(Beginning of Material to process)
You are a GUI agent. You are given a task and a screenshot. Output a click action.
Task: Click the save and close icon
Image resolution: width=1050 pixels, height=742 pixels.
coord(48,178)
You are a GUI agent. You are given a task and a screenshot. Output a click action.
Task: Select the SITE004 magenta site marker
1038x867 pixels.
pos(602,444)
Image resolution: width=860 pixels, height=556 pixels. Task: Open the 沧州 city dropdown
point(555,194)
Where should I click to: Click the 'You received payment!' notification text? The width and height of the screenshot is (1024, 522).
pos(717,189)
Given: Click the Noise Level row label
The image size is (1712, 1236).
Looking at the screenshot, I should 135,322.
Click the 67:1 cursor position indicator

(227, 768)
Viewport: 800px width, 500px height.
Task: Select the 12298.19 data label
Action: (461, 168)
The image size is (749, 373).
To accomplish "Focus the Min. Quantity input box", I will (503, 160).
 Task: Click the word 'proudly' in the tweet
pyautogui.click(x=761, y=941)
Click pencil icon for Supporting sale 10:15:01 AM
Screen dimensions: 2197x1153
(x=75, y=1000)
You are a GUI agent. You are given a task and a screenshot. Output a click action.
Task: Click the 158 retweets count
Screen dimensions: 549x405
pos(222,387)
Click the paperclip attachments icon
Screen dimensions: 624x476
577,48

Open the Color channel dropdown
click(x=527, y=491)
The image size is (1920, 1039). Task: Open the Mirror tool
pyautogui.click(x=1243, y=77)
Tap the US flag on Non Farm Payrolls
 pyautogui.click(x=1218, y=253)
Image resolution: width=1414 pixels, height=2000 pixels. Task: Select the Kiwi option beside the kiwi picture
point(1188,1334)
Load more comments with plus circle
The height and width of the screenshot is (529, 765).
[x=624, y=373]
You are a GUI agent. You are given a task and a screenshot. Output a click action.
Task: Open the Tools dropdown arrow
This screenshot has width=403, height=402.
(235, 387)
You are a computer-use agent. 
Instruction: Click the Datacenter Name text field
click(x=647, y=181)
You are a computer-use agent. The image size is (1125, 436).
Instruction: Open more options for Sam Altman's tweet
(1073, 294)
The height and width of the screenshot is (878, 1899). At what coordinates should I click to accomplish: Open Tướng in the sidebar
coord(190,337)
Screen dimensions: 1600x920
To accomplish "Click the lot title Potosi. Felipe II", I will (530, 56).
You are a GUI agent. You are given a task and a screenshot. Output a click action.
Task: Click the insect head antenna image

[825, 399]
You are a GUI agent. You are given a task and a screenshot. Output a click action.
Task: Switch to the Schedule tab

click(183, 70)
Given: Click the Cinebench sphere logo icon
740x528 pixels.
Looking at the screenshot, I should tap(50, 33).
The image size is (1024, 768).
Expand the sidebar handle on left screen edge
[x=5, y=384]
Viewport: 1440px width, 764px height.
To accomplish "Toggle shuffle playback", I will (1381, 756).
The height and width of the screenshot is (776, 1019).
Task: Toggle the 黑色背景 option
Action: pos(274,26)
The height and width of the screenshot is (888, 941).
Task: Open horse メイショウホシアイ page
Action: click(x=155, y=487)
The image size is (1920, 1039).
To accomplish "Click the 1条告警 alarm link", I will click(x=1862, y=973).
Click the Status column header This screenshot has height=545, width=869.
(End of Material to process)
Exercise: Say how many lines in the preceding material include the word "computer", with no other words in the reply.

Task solution: 2